Mimesis Çeviri / Fiziksel Tiyatro kumpanyasının en son çalışması ifade özgürlüğü, çokkültürcülük ve İslam sorunlarını sahneye çıkarıyor. Sarfraz Manzoor çalışmanın yaratıcısı Lloyd Newson ile görüştü.
Guardian. 13 Mart 2012, Çeviri: Piri Kaymakçıoğlu
Çokkültürcülüğü sorgulamak… DV8’den “Can We Talk About This?” Fotoğraf: Matt Nettheim
Cumartesi akşamı, Jeremy Paxman, National Theatre sahnesinde İslami radikal Anjem Choudary ve yenilikçi Müslüman Maajid Nawaz ile birlikte dans ediyor. Ne yazık ki, bu güncel haber gazetecilikte cesur ve yeni bir gelişme değil. Fiziksel Tiyatro kumpanyası DV8’den ifade özgürlüğü, çokkültürcülük ve İslam sorunlarına değinen dans gösterisi “Can We Talk About This?” [Bunun Hakkında Konuşabilir Miyiz?]den bir sahne.

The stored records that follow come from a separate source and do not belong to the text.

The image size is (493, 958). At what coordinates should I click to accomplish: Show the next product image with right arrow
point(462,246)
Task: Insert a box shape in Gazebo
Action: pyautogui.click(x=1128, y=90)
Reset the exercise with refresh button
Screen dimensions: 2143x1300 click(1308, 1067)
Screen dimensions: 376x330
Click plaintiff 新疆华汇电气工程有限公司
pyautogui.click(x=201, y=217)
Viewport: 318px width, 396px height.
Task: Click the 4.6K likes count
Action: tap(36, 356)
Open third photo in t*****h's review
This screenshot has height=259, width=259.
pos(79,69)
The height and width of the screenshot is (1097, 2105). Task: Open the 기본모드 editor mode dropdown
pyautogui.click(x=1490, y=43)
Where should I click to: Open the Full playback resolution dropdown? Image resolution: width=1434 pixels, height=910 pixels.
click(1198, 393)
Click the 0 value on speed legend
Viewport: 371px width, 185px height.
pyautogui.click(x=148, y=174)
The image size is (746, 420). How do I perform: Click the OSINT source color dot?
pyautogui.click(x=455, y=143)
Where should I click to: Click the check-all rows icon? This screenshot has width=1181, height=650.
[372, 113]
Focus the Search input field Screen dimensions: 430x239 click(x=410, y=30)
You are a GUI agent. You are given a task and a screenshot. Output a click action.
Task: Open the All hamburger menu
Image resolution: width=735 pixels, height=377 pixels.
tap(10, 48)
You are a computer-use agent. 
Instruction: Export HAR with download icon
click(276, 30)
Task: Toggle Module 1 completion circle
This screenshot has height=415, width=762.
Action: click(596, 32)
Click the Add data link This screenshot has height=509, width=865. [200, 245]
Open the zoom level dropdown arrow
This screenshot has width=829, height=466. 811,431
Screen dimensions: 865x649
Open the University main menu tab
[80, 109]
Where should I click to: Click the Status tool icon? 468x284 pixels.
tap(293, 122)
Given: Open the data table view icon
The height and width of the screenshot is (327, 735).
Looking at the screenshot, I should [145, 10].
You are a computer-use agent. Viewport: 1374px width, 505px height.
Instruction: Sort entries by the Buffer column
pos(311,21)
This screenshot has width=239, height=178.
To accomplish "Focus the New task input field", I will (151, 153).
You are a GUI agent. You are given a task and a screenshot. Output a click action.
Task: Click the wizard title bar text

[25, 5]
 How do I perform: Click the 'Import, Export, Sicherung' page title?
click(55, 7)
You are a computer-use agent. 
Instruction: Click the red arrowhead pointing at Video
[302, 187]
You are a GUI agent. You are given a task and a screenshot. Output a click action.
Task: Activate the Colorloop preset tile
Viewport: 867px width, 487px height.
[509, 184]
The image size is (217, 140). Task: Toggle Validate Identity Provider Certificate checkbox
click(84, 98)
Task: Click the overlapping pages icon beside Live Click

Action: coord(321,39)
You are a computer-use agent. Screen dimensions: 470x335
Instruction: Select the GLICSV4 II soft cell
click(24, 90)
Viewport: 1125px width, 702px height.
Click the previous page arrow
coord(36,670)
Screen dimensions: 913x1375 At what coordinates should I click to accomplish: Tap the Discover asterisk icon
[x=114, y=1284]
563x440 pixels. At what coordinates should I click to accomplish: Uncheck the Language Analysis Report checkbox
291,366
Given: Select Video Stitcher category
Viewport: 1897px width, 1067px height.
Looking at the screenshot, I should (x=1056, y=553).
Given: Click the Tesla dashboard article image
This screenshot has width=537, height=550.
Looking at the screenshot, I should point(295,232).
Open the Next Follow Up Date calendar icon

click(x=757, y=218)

Gösteri 1985 yılında başlıyor ve İslam’ın dibe vurduğu anların “en çok satanlar listesi” vasıtasıyla günümüze kadar geliyor. Şeytan Ayetleri meselesi, Hollandalı film yapımcısı Theo van Gogh’un öldürülmesi, Danimarka’da yayınlanan karikatürler, “namus” cinayetleri, zorla evlilikler ve şeriat kanunları… bir seri epizotta anlatılan olaylardan ve konulardan bazıları. Dansçılar bu epizotlarda dans ederken özel röportajlardan ve var olan arşivden düzensiz ve soğuk bir şekilde alıntılar yapıyorlar. 80 dakikalık gösteri boyunca 10 dansçı Christopher Hitchens, Shirley Williams, Infidel’in yazarı eskiden Müslüman olan Ayaan Hirsi Ali, tarihçi Timothy Garton Ash ve yazar Martin Amis’in de bulunduğu 25 karakteri canlandırıyorlar. Gösteri Amis’in sözleriyle, sahnenin merkezinde duran yalnız bir dansçının seyirciye sorduğu şu soruyla başlıyor: “Ahlaken kendinizi Taliban’dan üstün mü görüyorsunuz?”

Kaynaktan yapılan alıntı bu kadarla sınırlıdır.